> [Task]:
Swap "screenshot" for "image" in the listing, from the line with "You are a GUI" up to and including the line with "Action: 322,54", and return only those lines, otherwise unchanged and without the pictures.

> [Record excerpts]:

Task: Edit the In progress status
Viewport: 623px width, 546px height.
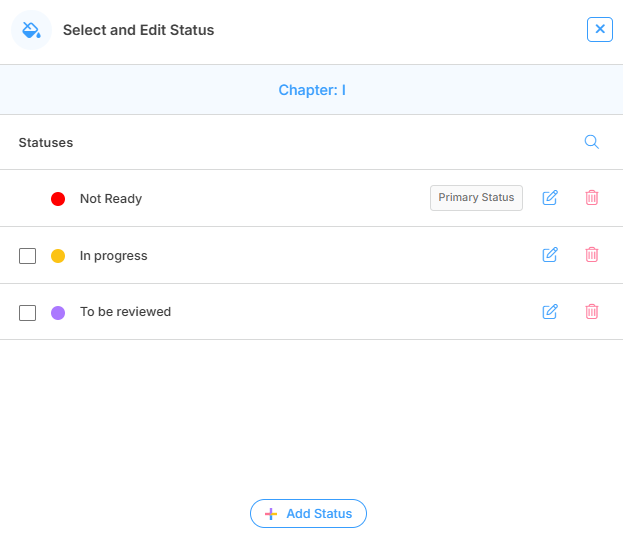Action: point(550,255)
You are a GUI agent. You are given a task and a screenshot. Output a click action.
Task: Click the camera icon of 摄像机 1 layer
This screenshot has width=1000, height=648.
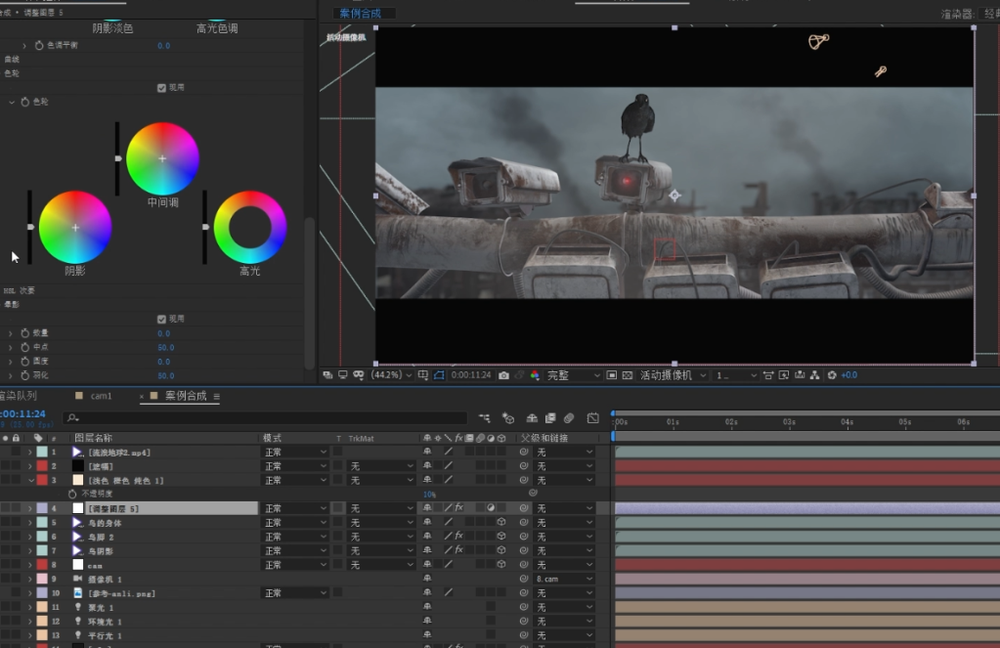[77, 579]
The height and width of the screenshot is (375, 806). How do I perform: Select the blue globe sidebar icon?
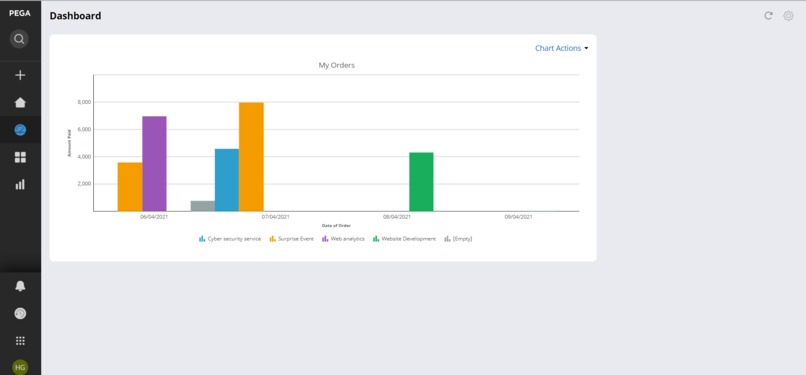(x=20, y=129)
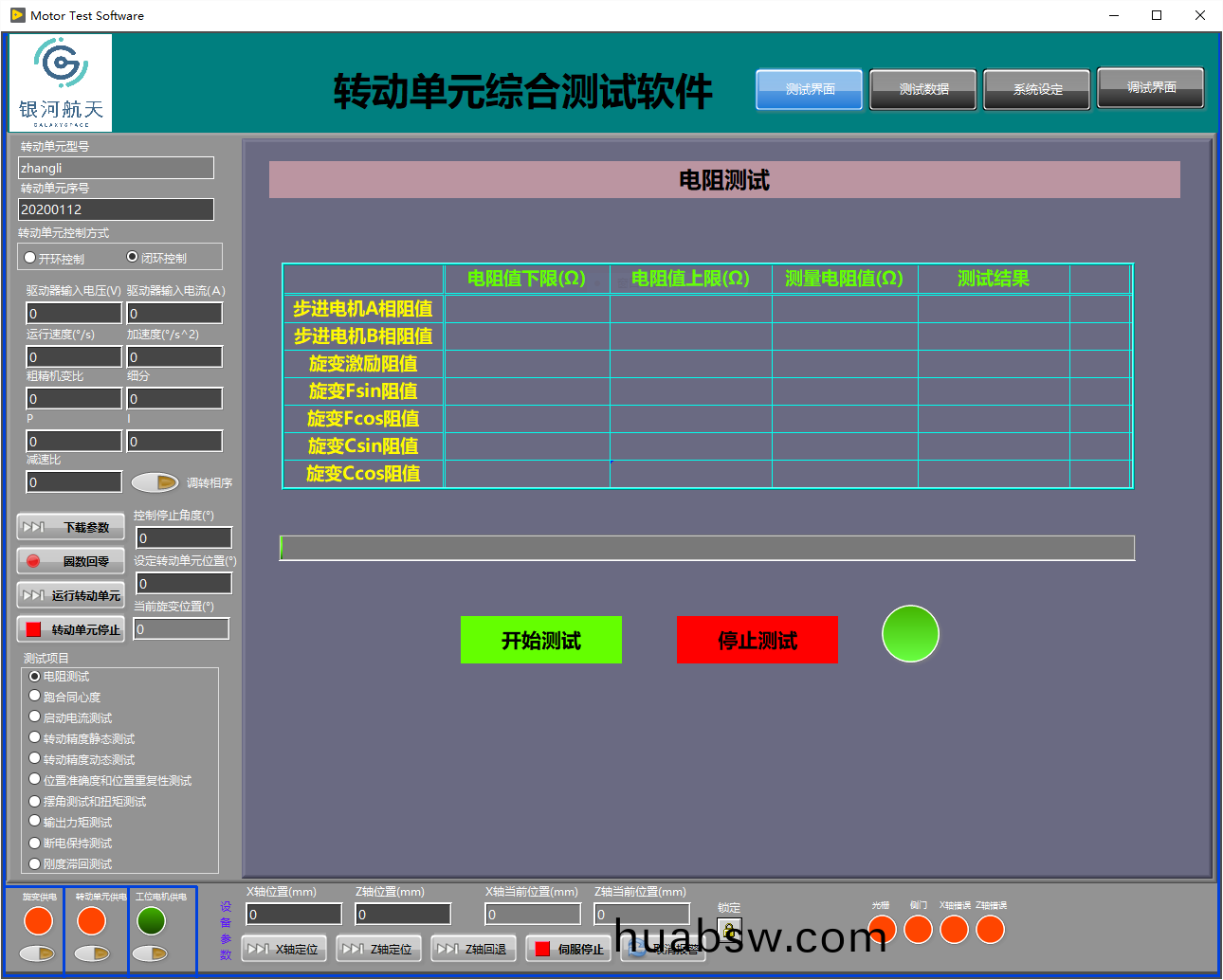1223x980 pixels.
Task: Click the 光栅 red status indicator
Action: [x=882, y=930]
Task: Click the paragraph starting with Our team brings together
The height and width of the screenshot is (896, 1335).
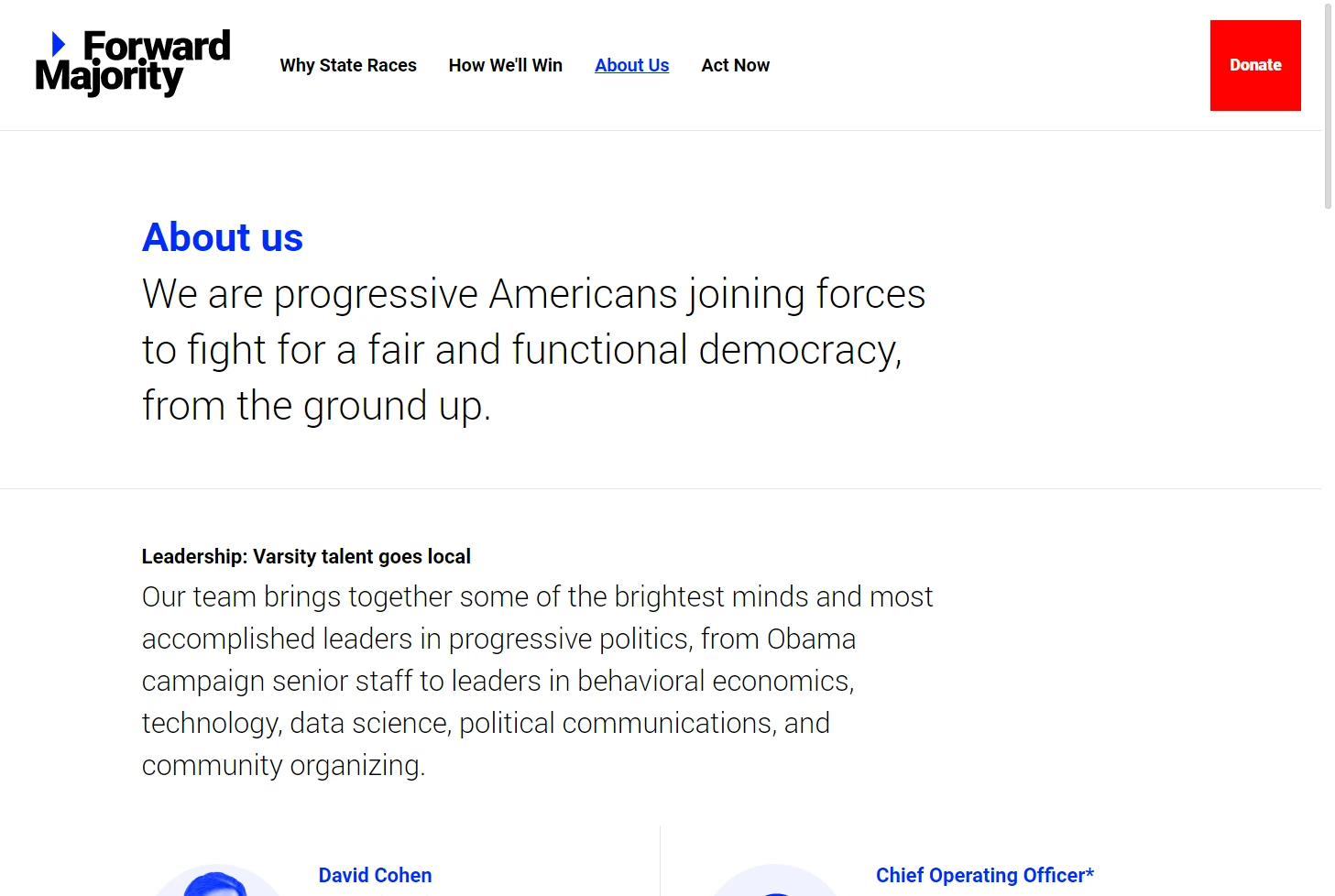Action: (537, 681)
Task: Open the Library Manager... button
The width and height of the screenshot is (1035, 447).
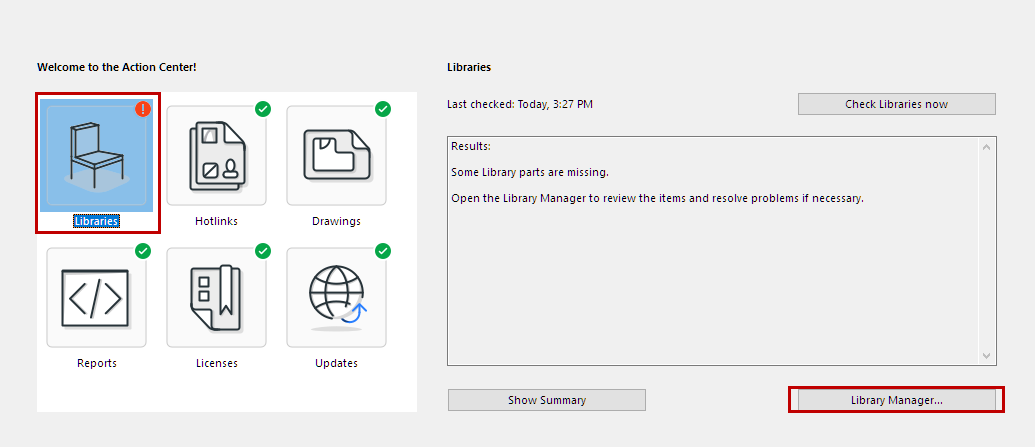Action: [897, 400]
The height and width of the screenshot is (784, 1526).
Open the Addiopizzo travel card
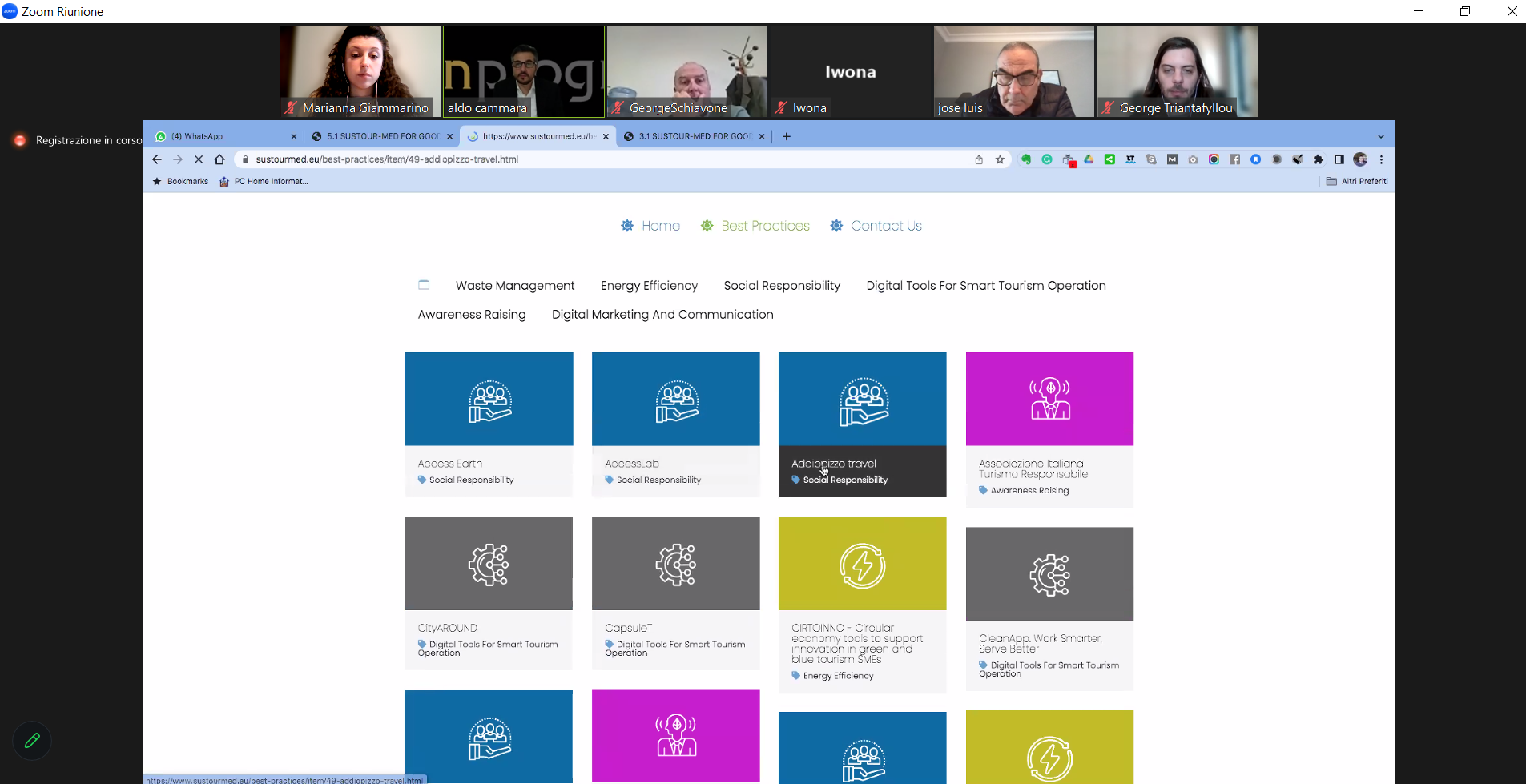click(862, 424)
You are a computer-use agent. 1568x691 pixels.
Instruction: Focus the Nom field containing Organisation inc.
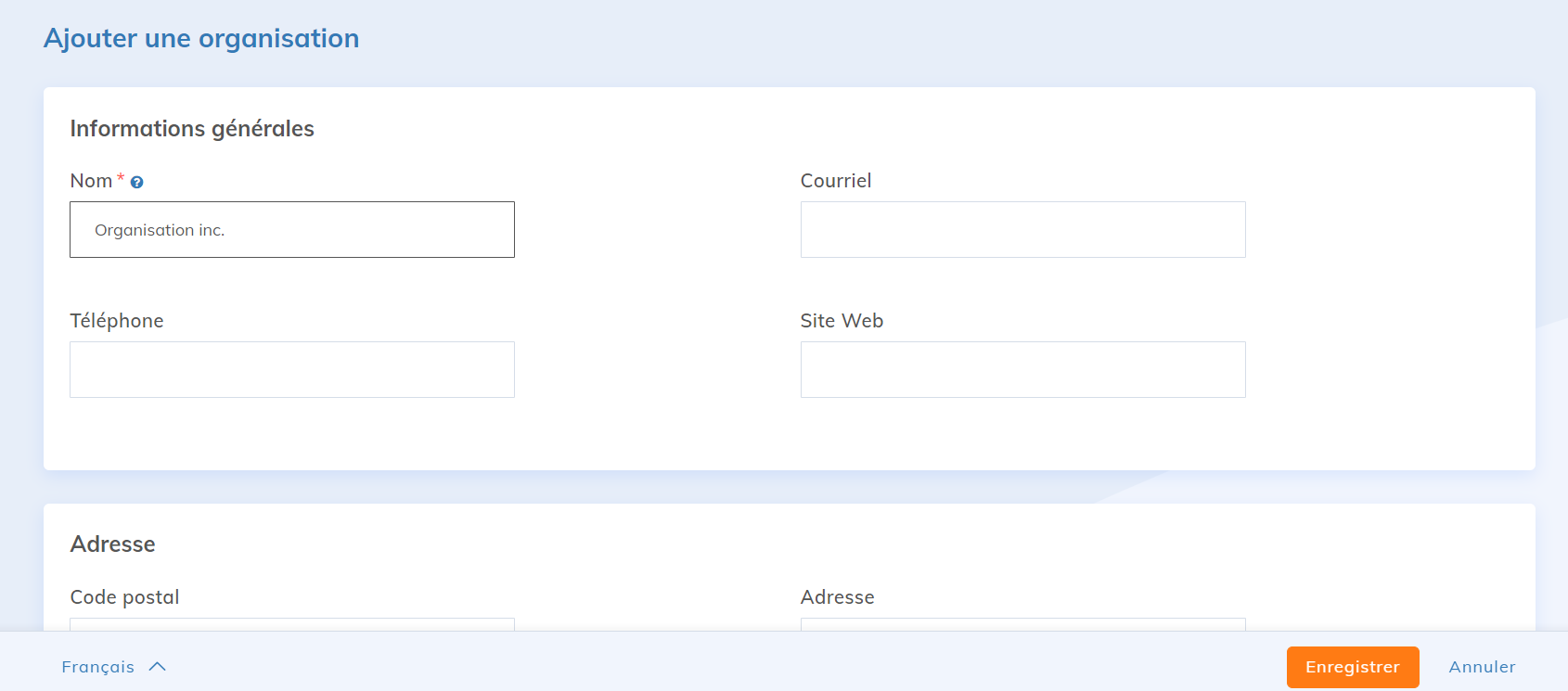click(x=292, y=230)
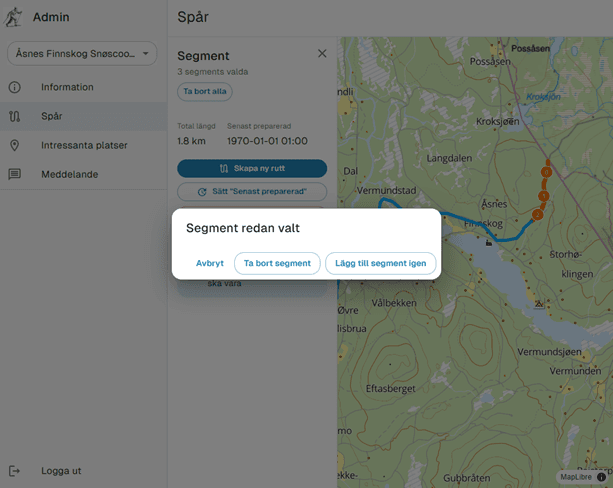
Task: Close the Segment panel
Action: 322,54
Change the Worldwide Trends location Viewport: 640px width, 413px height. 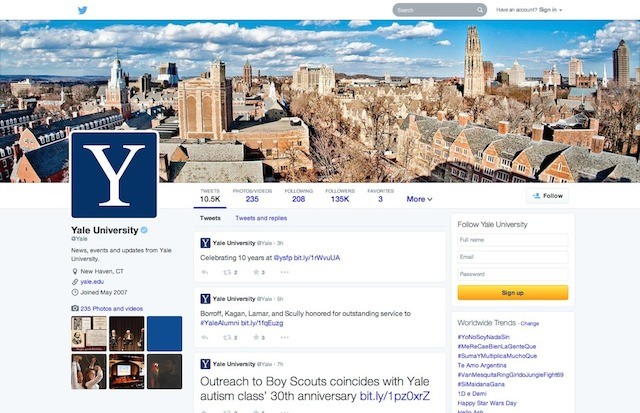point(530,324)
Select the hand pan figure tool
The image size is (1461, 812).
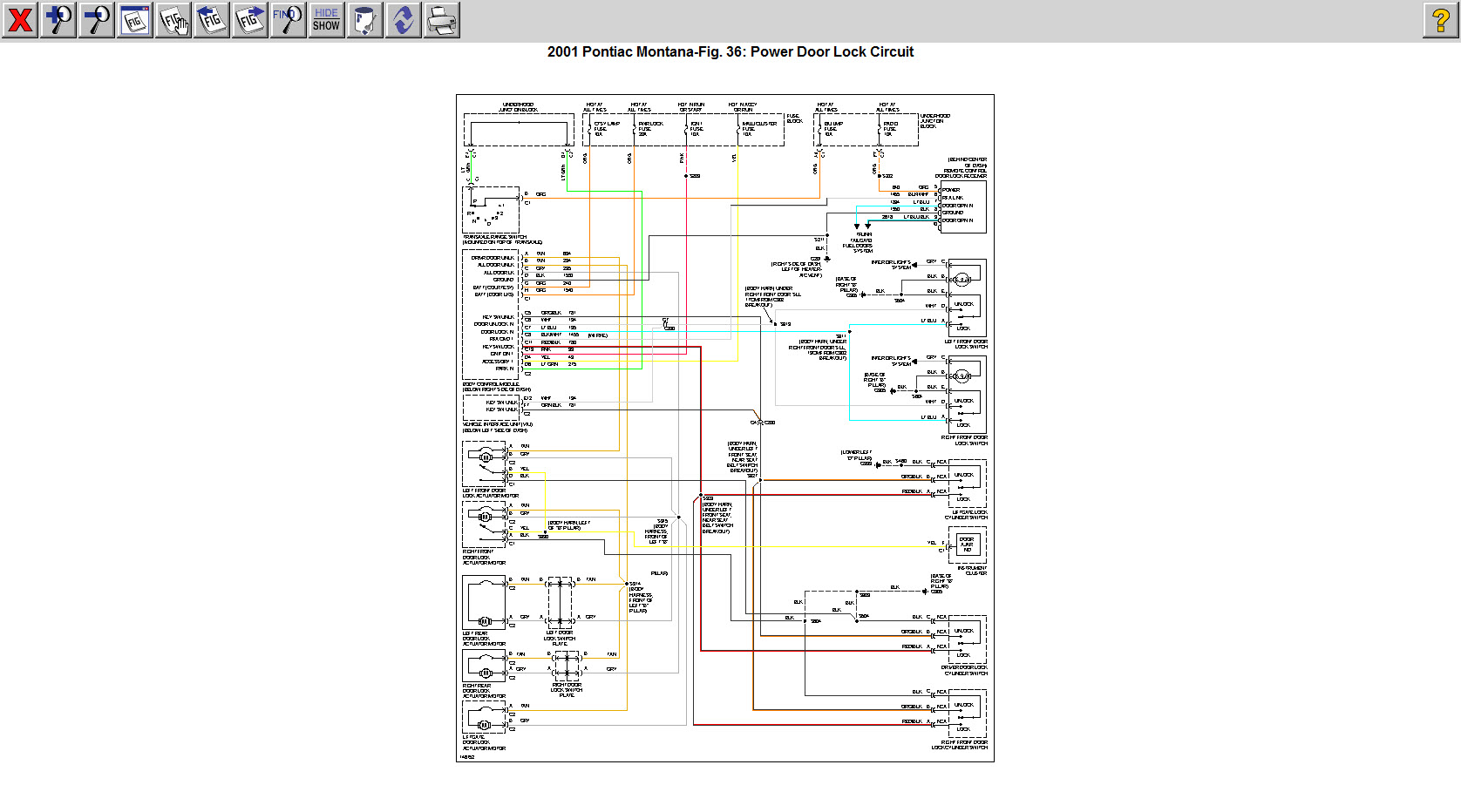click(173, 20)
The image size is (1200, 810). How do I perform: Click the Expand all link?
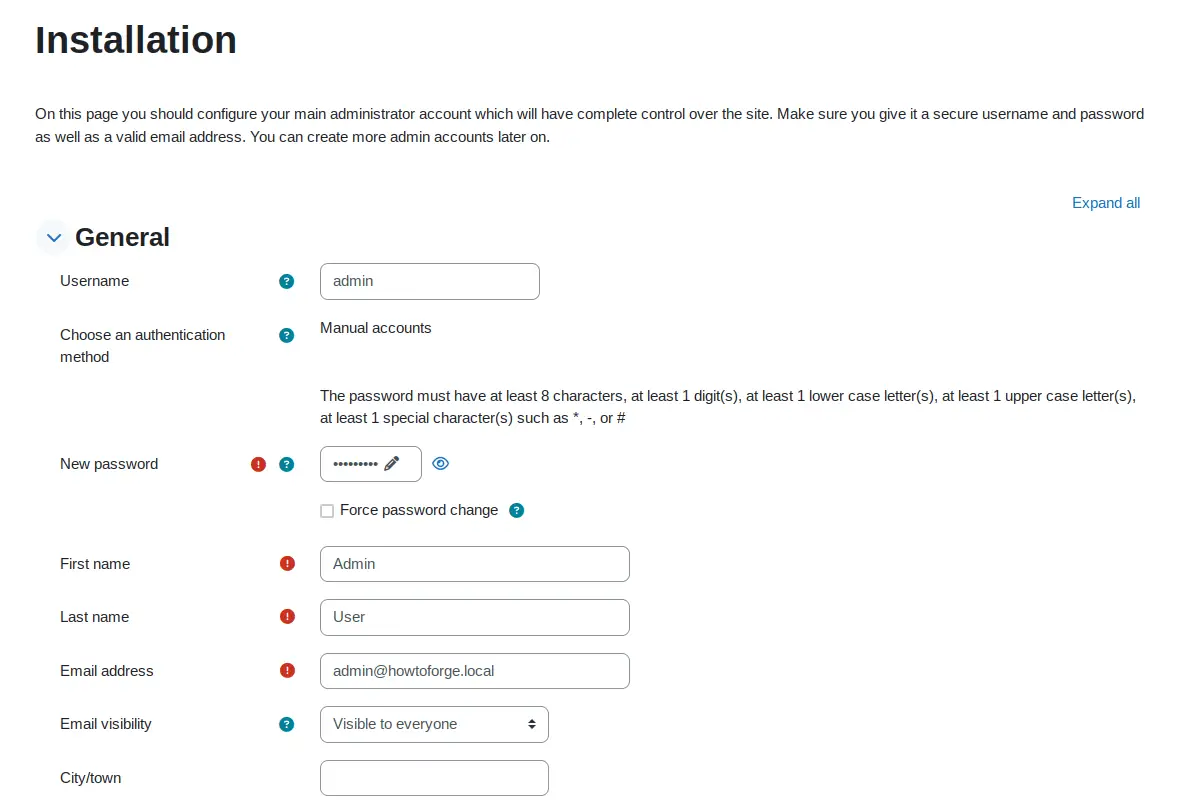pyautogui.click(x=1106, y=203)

> [Solution for this task]:
You are a GUI agent. You are given a task and a image. Output a click action.
Task: Click the camera icon of 摄像机 1 layer
This image has width=1000, height=648.
[77, 579]
The height and width of the image is (375, 806). How do I perform: Select the blue globe sidebar icon?
(x=20, y=129)
1223x980 pixels.
Task: Click the 光栅 red status indicator
Action: [x=882, y=930]
Task: Click the paragraph starting with Our team brings together
The height and width of the image is (896, 1335).
Action: (537, 681)
Task: Open the Library Manager... button
The width and height of the image is (1035, 447).
Action: [897, 400]
The height and width of the image is (784, 1526).
Open the Addiopizzo travel card
click(862, 424)
You are a computer-use agent. 1568x691 pixels.
Instruction: Focus the Nom field containing Organisation inc.
click(x=292, y=230)
Task: Close the Segment panel
Action: 322,54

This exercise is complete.